Las pieles secas son aquellas que producen menos sebo de lo normal, por lo que tu piel carece de lípidos (grasas) que son los encargados de retener la humedad para que tu piel esté hidratada y para formar una barrera protectora frente a las sustancias que se encuentran en el medio ambiente. Son tipos de pieles a las que les falta elasticidad, que se sienten tirantes y que se irritan fácilmente.

Si este es tu tipo de piel, necesitas elegir productos para “piel seca” que le aporten la hidratación que le hace falta y le devuelvan su elasticidad. En tu caso, el sérum puede serte de gran ayuda aplicándolo antes que la crema hidratante.

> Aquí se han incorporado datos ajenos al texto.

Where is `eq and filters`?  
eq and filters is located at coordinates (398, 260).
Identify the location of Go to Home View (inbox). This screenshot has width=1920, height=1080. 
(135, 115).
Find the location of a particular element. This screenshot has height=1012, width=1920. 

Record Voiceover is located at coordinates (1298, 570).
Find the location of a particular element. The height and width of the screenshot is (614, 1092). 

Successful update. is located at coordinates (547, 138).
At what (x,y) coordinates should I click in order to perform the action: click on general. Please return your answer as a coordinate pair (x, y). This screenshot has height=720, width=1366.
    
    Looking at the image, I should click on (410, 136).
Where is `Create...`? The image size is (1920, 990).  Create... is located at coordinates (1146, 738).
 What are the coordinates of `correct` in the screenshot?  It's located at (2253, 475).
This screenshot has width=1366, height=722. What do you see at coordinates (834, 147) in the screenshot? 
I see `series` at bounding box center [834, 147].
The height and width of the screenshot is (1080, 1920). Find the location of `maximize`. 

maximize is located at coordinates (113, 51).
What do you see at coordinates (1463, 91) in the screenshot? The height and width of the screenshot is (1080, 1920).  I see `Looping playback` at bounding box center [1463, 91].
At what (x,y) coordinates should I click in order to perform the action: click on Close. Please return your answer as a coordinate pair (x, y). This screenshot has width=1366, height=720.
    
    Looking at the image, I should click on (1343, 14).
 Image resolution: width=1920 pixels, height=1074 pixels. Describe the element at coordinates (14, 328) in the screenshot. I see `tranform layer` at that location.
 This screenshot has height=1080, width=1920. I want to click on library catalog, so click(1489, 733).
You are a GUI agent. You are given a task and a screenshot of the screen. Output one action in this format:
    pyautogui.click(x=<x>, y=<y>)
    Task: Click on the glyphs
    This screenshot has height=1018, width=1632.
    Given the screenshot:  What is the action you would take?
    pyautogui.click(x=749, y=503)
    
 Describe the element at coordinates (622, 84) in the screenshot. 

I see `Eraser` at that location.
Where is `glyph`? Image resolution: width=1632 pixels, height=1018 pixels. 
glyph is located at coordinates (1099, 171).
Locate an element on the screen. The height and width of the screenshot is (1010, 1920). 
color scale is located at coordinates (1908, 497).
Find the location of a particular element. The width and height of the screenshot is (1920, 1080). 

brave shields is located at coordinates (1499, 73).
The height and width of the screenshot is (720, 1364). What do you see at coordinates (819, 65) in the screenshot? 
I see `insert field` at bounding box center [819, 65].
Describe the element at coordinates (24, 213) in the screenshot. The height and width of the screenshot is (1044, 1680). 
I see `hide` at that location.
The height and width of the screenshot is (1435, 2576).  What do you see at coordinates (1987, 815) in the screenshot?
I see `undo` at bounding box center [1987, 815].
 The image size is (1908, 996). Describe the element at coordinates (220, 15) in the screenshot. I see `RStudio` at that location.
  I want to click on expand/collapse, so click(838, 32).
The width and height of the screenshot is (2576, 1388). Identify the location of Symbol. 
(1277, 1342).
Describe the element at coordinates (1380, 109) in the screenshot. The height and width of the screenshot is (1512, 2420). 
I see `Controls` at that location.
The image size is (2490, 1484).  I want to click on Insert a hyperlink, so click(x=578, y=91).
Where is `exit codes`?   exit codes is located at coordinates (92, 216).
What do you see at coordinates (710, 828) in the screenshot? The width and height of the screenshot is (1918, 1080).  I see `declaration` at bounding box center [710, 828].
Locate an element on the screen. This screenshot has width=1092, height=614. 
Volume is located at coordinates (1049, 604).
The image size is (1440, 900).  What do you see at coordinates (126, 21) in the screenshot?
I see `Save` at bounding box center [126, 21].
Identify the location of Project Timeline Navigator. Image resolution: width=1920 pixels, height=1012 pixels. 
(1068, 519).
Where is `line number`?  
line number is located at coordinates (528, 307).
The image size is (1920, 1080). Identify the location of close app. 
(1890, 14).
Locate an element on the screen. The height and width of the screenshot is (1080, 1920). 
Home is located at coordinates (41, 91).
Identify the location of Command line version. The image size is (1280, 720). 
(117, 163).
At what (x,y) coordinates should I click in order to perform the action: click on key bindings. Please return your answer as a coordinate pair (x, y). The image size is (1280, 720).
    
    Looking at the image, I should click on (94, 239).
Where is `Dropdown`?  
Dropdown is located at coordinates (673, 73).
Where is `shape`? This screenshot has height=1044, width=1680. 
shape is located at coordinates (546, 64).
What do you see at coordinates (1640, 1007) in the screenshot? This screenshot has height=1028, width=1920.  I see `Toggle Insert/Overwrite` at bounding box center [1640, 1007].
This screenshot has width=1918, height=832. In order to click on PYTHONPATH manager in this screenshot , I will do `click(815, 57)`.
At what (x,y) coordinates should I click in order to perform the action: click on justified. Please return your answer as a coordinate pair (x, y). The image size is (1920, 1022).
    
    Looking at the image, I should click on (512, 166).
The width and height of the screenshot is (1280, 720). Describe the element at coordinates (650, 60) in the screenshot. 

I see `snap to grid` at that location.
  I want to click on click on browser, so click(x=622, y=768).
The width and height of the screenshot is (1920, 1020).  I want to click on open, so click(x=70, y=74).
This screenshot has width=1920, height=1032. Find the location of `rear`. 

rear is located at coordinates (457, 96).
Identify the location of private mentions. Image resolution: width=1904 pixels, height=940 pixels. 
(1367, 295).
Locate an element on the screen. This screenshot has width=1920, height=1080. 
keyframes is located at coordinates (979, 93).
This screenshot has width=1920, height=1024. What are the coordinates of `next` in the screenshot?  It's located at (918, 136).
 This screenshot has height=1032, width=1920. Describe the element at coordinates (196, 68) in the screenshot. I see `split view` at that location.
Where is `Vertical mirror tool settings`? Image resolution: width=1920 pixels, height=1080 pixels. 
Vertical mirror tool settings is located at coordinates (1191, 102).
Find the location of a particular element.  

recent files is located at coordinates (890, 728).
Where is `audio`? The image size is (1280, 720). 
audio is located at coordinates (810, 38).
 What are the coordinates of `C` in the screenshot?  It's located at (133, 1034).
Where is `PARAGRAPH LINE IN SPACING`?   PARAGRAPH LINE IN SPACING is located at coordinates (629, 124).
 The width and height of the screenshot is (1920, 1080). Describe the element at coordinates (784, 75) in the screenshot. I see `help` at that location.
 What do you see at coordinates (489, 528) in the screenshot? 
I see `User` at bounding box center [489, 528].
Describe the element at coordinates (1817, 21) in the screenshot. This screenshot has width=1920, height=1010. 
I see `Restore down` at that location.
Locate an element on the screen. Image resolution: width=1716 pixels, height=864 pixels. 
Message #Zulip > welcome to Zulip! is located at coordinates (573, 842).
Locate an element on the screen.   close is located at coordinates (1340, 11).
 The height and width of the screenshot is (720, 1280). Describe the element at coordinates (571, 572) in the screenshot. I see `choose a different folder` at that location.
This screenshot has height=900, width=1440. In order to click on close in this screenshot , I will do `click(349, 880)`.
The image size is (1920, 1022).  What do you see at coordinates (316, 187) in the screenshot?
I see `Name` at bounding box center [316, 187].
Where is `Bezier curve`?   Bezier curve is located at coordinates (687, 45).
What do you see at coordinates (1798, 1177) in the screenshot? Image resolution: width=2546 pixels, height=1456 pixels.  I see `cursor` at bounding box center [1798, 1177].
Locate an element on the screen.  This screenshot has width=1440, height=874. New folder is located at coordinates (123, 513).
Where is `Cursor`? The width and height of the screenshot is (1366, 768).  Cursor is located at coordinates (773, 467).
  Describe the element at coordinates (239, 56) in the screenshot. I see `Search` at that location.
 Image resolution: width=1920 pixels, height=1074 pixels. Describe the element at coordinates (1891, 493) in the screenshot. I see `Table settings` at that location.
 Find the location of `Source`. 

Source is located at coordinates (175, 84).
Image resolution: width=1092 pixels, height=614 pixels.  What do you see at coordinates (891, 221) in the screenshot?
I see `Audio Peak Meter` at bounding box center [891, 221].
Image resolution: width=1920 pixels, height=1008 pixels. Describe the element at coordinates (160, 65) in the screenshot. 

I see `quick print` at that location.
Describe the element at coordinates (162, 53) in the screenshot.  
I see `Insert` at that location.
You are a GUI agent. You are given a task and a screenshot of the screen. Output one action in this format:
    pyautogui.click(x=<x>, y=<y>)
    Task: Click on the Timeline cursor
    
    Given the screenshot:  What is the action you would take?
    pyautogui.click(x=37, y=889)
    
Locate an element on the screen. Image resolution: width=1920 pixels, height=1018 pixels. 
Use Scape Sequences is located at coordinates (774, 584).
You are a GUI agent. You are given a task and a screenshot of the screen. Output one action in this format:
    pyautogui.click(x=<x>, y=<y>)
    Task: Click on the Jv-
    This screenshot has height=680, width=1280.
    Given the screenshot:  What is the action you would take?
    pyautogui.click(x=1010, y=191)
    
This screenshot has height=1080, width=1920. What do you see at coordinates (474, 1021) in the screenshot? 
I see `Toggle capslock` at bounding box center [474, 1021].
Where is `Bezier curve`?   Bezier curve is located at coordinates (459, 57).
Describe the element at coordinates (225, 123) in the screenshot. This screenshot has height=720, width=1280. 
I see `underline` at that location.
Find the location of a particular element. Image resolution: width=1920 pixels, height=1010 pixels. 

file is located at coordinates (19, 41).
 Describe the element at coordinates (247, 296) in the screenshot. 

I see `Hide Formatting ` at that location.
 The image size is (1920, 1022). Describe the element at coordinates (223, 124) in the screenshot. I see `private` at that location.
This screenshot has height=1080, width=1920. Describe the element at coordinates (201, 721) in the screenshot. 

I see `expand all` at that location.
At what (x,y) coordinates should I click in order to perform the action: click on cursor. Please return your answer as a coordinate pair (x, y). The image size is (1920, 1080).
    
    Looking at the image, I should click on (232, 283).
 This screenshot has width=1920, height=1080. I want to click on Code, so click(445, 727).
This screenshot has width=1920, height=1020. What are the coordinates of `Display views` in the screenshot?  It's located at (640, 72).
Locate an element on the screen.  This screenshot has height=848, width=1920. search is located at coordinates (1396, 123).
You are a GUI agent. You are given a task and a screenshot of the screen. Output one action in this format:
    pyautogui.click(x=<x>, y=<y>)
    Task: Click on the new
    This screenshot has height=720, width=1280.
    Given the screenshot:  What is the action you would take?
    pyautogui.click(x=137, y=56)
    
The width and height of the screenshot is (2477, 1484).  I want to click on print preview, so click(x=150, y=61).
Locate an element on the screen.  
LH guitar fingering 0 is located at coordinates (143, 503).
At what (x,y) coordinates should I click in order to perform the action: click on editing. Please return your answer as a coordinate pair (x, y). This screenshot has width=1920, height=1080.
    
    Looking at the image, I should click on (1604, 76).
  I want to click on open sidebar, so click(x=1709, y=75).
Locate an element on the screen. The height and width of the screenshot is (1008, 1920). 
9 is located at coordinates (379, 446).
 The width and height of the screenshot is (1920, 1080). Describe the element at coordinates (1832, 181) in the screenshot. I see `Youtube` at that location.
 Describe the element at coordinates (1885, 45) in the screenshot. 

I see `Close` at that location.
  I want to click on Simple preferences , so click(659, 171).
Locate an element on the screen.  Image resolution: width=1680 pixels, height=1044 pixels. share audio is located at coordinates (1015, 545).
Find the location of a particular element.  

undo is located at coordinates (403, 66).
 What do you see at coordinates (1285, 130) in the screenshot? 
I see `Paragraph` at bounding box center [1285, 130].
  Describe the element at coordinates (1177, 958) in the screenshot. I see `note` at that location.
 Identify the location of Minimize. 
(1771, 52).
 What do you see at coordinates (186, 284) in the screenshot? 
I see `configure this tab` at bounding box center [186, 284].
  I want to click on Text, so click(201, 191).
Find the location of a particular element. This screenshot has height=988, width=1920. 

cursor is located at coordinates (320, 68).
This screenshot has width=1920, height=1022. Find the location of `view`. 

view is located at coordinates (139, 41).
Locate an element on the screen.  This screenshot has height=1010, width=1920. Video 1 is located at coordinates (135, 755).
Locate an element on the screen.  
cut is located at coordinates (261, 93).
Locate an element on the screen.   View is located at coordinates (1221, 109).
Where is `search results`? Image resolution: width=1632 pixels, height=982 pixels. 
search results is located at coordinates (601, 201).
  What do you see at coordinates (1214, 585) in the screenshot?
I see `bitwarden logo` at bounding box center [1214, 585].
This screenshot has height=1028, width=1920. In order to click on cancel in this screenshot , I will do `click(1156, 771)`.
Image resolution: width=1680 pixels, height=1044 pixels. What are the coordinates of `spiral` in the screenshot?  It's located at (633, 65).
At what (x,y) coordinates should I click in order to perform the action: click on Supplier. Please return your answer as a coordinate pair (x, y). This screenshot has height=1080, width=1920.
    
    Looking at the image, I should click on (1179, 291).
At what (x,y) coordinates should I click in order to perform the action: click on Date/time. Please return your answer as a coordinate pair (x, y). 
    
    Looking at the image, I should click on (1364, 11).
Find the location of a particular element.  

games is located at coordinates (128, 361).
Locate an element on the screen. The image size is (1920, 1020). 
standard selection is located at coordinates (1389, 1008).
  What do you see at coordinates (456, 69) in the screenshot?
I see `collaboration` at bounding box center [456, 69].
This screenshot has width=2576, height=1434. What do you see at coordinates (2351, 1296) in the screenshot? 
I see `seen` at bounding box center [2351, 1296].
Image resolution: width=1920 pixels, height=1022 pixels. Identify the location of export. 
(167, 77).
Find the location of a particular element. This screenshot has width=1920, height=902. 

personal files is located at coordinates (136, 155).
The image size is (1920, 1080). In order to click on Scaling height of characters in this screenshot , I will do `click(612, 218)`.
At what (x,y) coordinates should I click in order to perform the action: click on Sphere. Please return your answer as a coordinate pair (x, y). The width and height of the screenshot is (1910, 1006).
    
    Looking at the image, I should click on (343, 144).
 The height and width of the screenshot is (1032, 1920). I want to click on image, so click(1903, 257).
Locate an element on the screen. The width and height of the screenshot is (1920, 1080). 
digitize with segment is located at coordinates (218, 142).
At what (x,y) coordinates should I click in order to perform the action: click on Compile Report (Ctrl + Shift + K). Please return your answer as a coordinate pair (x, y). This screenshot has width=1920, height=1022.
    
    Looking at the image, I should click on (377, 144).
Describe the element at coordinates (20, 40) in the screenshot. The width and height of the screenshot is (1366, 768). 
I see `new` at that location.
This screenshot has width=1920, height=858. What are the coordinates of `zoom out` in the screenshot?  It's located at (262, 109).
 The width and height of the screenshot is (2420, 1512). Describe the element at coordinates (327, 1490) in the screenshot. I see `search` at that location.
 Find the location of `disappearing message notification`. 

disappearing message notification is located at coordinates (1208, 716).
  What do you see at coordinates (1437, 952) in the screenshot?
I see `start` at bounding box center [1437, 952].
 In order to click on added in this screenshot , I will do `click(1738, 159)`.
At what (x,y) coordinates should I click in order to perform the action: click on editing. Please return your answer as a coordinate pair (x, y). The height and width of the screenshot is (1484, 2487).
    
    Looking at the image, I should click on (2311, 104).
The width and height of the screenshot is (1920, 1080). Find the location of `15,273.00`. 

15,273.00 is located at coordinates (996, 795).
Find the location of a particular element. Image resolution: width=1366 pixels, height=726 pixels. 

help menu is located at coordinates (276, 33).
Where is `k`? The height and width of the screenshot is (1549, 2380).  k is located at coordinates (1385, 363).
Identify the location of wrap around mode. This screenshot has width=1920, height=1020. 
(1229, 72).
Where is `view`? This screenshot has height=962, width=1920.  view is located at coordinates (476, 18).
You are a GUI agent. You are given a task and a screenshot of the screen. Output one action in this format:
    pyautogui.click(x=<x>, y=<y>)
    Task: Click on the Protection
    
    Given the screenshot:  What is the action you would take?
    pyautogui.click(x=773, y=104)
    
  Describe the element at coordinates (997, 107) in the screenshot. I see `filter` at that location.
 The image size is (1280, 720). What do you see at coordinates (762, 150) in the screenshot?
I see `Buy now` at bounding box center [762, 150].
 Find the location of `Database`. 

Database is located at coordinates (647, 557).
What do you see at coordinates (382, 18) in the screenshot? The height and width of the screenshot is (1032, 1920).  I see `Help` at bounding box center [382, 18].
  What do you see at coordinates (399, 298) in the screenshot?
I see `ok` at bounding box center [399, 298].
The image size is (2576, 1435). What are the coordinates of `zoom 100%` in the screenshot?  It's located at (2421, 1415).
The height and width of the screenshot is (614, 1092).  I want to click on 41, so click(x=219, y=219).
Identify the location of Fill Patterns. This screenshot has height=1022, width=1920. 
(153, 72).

También debes fijarte que elijas una crema con protección solar o uses siempre uno de estos adicionalmente, ya que tu piel se irrita fácilmente con los cambios climáticos y necesitas mantenerla protegida. Por último, no te olvides de tomar tus 2 litros de agua diarios y consumir abundantes frutas y verduras.

2. Piel grasa

Por el contrario de la piel seca, este es de los tipos de piel que se caracteriza porque produces un poco más de sebo de lo que se considera normal. Ya sea por fluctuaciones hormonales, estrés o por predisposición genética, las pieles grasas tienen una producción de sebo mayor a la que necesitan.

Fíjate si tienes la piel brillante, si tus poros se ven grandes y si normalmente te aparecen uno que otro granito, espinilla e impurezas. Si es así, entonces tu tipo de piel es grasa y debes elegir productos específicos que sean anti bacterianos y ayuden a mejorar la apariencia de tu piel.

Asegurate de limpiar tu cara todos los días en la mañana y en la noche, especialmente si usas maquillaje, para que tus poros no se taponen. También puedes darte un poco de ayuda y mimos extra con una mascarilla exfoliante una vez a la semana. Por último, elige cremas ligeras que sean matificantes, así hidratas tu piel mientras te deshaces del brillo.

3. Piel Mixta

La piel mixta es aquella que mezcla un poco de los dos tipos de piel anteriores: piel seca y piel grasa. Esto quiere decir que si tienes un brillo un tanto graso e impurezas o granitos en la zona T (frente, nariz y barbilla), pero en cambio la piel de tus mejillas se ve seca o normal, entonces tu tipo de piel es mixta.

Lo que necesitas para devolverle a tu piel el equilibrio natural, es elegir productos que sean específicamente para piel mixta, pues tienen una formulación especial para lograr este balance, especialmente la crema hidratante. No te olvides de desmaquillar y limpiar tu cara todos los días por la mañana y por la noche y procura utilizar agua tibia en lugar del agua fría o caliente.

4. Piel Sensible

Este es de los tipos de piel que es supremamente sensible a los factores externos como el aire seco, la calefacción, la polución, la luz UV o el estrés. La forma de saber si este es tu tipo de piel es fijandote si cuando estás frente a estos factores tu piel se enrojece fácilmente, pierde elasticidad rápidamente, se siente tirante o pica porque ha perdido su equilibrio.

De ser asi, necesitas darle a tu piel cuidados especiales que sean calmantes y que refuercen su barrera protectora para que pueda ser más resistente ante los factores externos.

Lo que debes hacer es elegir productos especiales para piel sensible, como una crema hidratante que proteja de los factores externos, y será fundamental para ti utilizar protección solar todos los días así haya o no haya sol.

Para tu rutina de limpieza elige productos suaves y sin perfumes, como el agua micelar, y al terminar seca tu cara con pequeños toquecitos y sin mucha fuerza. Evita las mascarillas o productos que sean exfoliantes, pues estos pueden hacerle más daño a tu piel.

5. Piel normal

El último de los tipos de piel es la piel normal y se refiere a la piel que se encuentran en equilibrio: es elástica, hidratada, suave, de poros pequeños y con un tono un tanto rosado y luminoso.

Si este es tu caso eres afortunada, pues los cuidados son mucho más sencillos que los de otros tipos de piel. En todo caso también debes cuidar e hidratar tu rostro para mantener la piel siempre en equilibrio. Asegúrate de limpiar tu piel y desmaquillarla todos los días en las mañanas y en las noches, utiliza protección solar e usa crema hidratante. Puedes incluir mascarillas una vez a la semana o exfoliaciones para darle un cuidado extra a tu piel.